“Medalha de ouro no concurso para ele mesmo”, como uma vez se autodefiniu o jornalista, escritor, ilustrador, dramaturgo, fabulista, tradutor de nada menos Shakespeare, Molière e Brecht, Millôr Fernandes, morto na madrugada desta quarta-feira aos 88 anos. Ele detestava o Túnel Rebouças, no Rio de Janeiro, que corta o Maciço do Corcovado e liga a Zona Norte à Zona Sul.
E o motivo era prosaico: “o Rebouças faz com que percorram hoje em 10 minutos o percurso que levei 20 anos para fazer”. A explicação, que mostra como a língua aguçada e a capacidade de crítica social de Millôr eram precisas, refletia toda a trabalhosa ascensão cultural e social de alguém nascido em 1923, no então longínquo subúrbio do Méier, na Zona Norte, até se transformar em um verdadeiro cidadão e símbolo da Zona Sul.
A carreira profissional de Millôr começou muito cedo, quando tinha 15 anos e ganhou um concurso de crônicas da Revista Cigarra, sendo então contratado pelo editor Frederico Chateaubriand. E pouco tempo depois de contratado, recebeu do chefe a tarefa de encher nada menos que quatro páginas da revista, para tapar o buraco de anúncios que não foram entregues. O rapaz encheu o espaço de crônicas e ilustrações e assinou como Emmanuel Vão Gogo.
O sucesso foi instantâneo, e Chateaubriand lhe deu uma coluna fixa, Poste Escrito, assinada por Vão Gogo. A ligação de Millôr Fernandes com os jornais e revistas da família Chateaubriand prosseguiu por 35 anos, até 1963, quando se demitiu da revista O Cruzeiro, na época a de maior circulação e prestígio do País. O motivo foi uma sátira ao Gênesis, A Verdadeira História do Paraíso, publicada em O Cruzeiro, onde ele criticava Deus em versos que se tornaram famosos:
“Essa pressa leviana/ demonstra o incompetente/ fazer o mundo em sete dias/ com a eternidade pela frente”
Os versos irritaram a cúpula dos Associados, grupo comandado por Assis Chateaubriand, que acabou criticada em editorial da própria revista. Um detalhe: Millôr estava de férias.

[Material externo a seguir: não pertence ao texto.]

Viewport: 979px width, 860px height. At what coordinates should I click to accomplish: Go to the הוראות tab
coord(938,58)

Polêmico, ele garantia que apenas um governo não o havia censurado, em todo esse tempo, o do Marechal Eurico Dutra, que governou o Brasil de 1946 a 1950. Um dos fundadores do jornal O Pasquim, em 1969, junto com Jaguar, Sergio Cabral, Paulo Francis, Ivan Lessa e Tarso de Castro, Millôr teve que, durante dois meses de 1970, tocar o semanário, um sucesso absoluto de público, praticamente sozinho. A chamada “Turma do Pasquim” havia sido presa pelos militares.
O talento de Millôr mais uma vez foi posto à prova, e ele escreveu artigos e matérias usando o estilo de cada um dos colegas. E aproveitava para, sutilmente, passar aos leitores o recado de que alguma coisa estava errada, sempre procurando ludibriar os censores militares. Uma das maneiras mais criativas acontecia com os personagens criados por Jaguar na tira Os Chopnics. Muitas vezes, o ratinho Sig (homenagem a Sigmund Freud), que quase sempre vivia bêbado, comentava coisas como “esse interino está cada vez pior, vejam meus pés, por exemplo”.

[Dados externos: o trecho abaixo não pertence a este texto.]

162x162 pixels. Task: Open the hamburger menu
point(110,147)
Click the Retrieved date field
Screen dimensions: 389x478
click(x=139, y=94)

Millôr se orgulhava de ter sido um dos primeiros humoristas e ilustradores a usar o computador para suas crônicas e, evidentemente, seus desenhos, isso nos tempos pré-históricos dos PCs com processadores 286 e 386, o que deveria ser uma tarefa complicada. E, uma curiosidade: em décadas de trabalho, ele nunca repetiu a forma de sua assinatura, sempre criando uma tipografia nova.

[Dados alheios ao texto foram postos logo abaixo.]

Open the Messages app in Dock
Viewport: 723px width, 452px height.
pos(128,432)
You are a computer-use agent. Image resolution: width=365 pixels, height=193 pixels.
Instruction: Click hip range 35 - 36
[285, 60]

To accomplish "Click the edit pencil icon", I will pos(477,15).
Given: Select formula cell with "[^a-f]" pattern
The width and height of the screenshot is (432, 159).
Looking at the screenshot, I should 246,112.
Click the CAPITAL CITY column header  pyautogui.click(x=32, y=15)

E se orgulhava de ter sido vice-campeão mundial de Pesca ao Atum, em competição realizada em 1953, na Nova Escócia, no Canadá. E, mais ainda, de ter sido, junto com um grupo de amigos, o inventor do frescobol, nas praias cariocas. “O único esporte com espírito esportivo, sem disputa formal, vencidos ou vencedores”, como está eternizado em um painel de azulejos, de sua autoria, claro, na Praça Sarah Kubistchek, em Copacabana.